I already have all the stuff.

It is now perfectly obvious that I’m pregnant. It’s no mistake, you can’t miss it.
A lot of people ask me if this is my first, and when I reply that it’s my third it eventually comes out:
I’m having another boy.

Three boys?!
Yes. Three boys.

And you know what? I’m looking forward to it.  No, I’m not crazy.

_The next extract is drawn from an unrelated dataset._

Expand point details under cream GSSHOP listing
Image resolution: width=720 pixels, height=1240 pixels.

Here’s a typical conversation with a stranger, client, or acquaintance:

“Do you know what you’re having?”
“We’re having another boy”
“And your other two are…?”
“Both boys”
“Wow. Three boys. You’re going to be busy.”
“Yes, it should be lots of fun. We’re looking forward to it.”
“Whew. Well good luck. Do you think you’ll try again for a girl?”
“Thank you.  You know, honestly, I was hoping for another boy, so it all works out. If we decided to have 4 we’ll be trying for a 4th, not specifically for a boy or a girl”
Pause “well I guess that makes sense, I mean boys are easy, and you already have all the stuff”

I already have all the stuff?

Do people really hope for one gender or another because they already have the “stuff”?

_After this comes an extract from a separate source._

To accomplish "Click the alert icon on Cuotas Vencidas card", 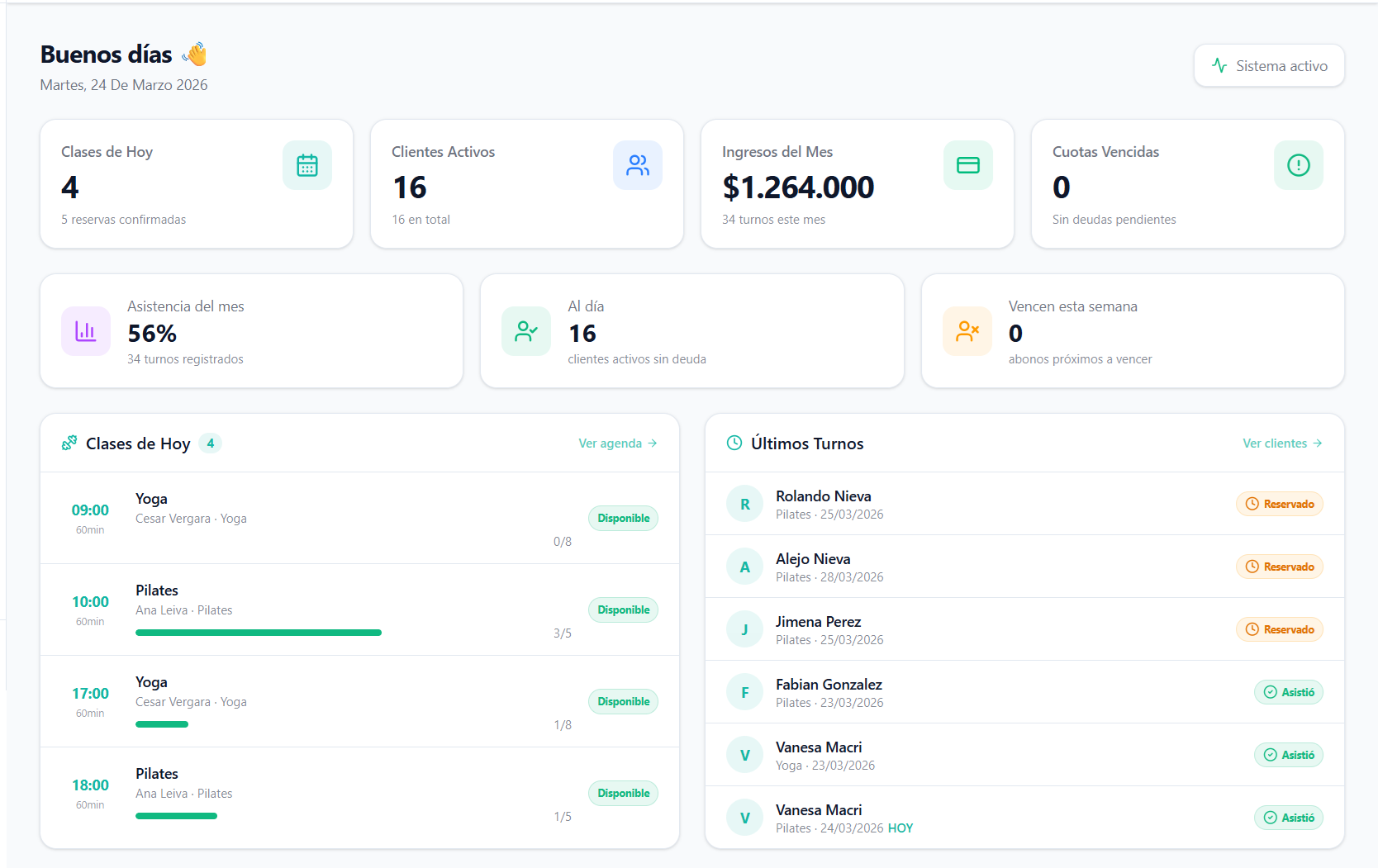I will point(1299,165).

I should say, I’ve always understood boys a little better than girls. I relate to them a little easier. I appreciate their humor and the way they look at life.  Admittedly, I was always a person who related to my male friends better than my female friends (if I had any) and it wasn’t until I became an adult and after I was married that I established more close relationships with women than with men. I’ve found having a house full of boys feels quite natural to me.

But not only do I have the “stuff” for boys… I actually like raising boys.
Yeah, the parenting part.

Now, I wouldn’t have been disappointed to have a girl either. I can see the appeal. Yes, the clothes are cuter. But also, it would be nice to have someone to “pass down” things that are unique to being a woman.  There is a bond there and I can certainly appreciate that.

At one time I imagined having a daughter, and teaching her to be a strong, confident, feminist woman.
And yet, it is just as important to start teaching our boys to be strong, confident, feminist men. It seems to me that raising boys who value and respect women is just as important than raising girls who assert themselves. Imagine if we put the same amount of effort into raising confident, feminist boys as we spent empowering our daughters.

So, I’ll take my thoughtful, affectionate, sweet and sometimes overly energetic boys. We’ll knock down the biggest block towers, build cities out of Legos read adventure stores and watch superhero movies.  I’ll break up the game war (where they kick each other until one of them cries), spot them when they use the bunk bed as a jungle gym, laugh at the fart jokes and play tag. I’ll comfort them after they’ve fallen doing exactly what I just told them not to, and occasionally, if I’m really feeling generous, we’ll even battle with action figures.

I’m ecstatic about having another one in the mix. I wouldn’t change it for a thousand tiny dresses.  I have plenty of things about being a woman that I get to pass on to them, just, in a different way.

And besides, I’ve already got the stuff.